Cities, States, and Obamacare’s “Cadillac” Tax
August 8, 2013
Obamacare’s “Cadillac” health insurance tax is back in the news. Previously, papers were reporting that it was already having an effect on the benefits companies were offering employees. Even though the tax goes into force in 2018, employers are already reducing the value of health plans in order to avoid the coming tax.
This time, the tax is putting similar pressure on state and local governments.
According to a New York Times article, “cities and towns across the country are pushing municipal unions to accept cheaper health benefits in anticipation of the Affordable Care Act that will tax expensive plans starting in 2018.”
The Times reports that New York City is facing this tax. “Caswell F. Holloway IV, deputy mayor for operations, said the Cadillac tax would cost New York City $22 million in 2018, increasing to $549 million in 2022.”
However, unlike businesses, city and state governments cannot just decide to reduce health insurance costs. They have to deal with strong union contracts that dictate health benefits. So in order to reduce the budget costs of the coming Cadillac tax, they will have to negotiate with the unions.

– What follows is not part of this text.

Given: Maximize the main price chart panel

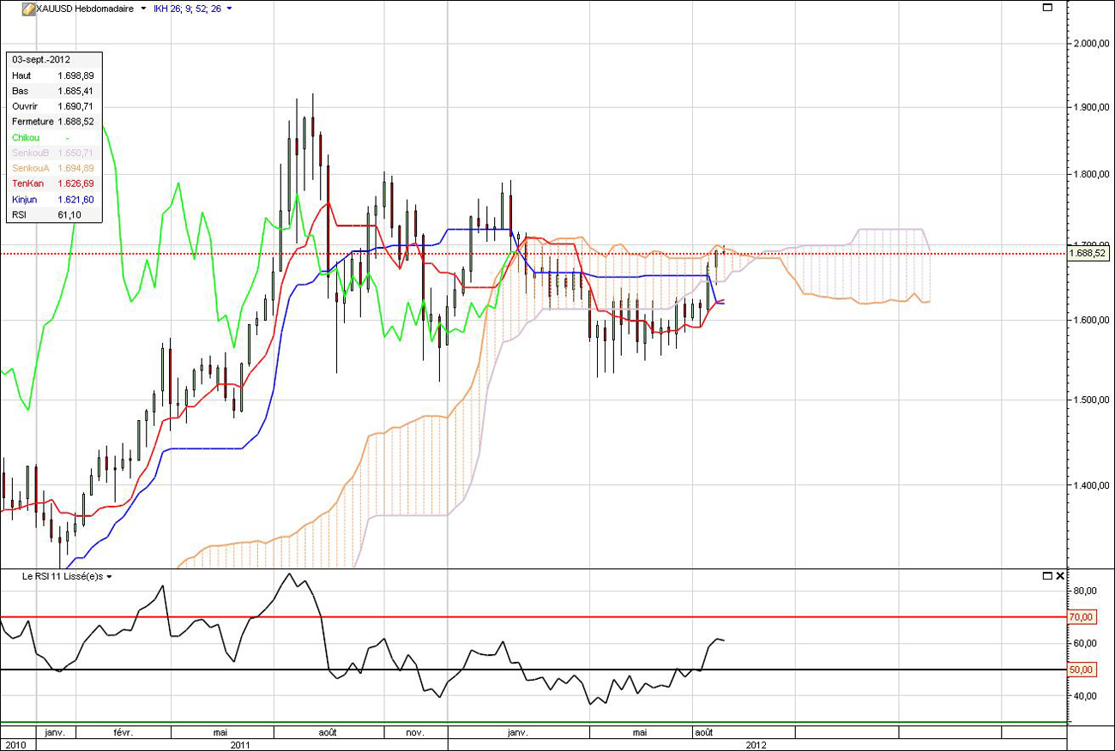Looking at the screenshot, I should (x=1047, y=8).
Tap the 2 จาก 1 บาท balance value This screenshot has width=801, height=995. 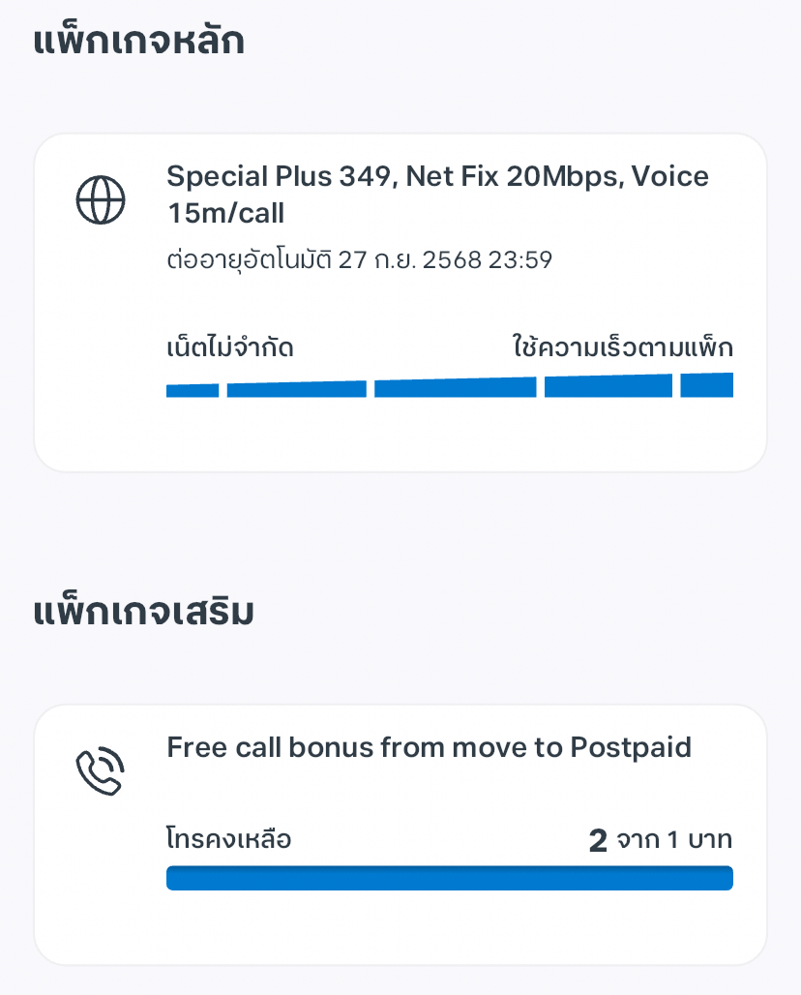(660, 839)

And we saw how politically difficult it was for Scott Walker, the governor of Wisconsin, to pare back benefits for unions in that state.
So it is unclear whether cities will be successful in completely avoiding this tax.
If cities are not able to reduce the health benefits of unions in order to avoid this tax, it will create a substantial cost for taxpayers. For New York City, the $550 million has to come from somewhere. It will likely mean higher taxes in the future for the city.
Of course this was not the intention of the excise tax on health insurance. It was one of the many ways Obamacare was meant to reduce health insurance costs. This tax is meant to push people into less generous health plans. In this way people will face more of the cost of their health care, putting downward pressure on prices.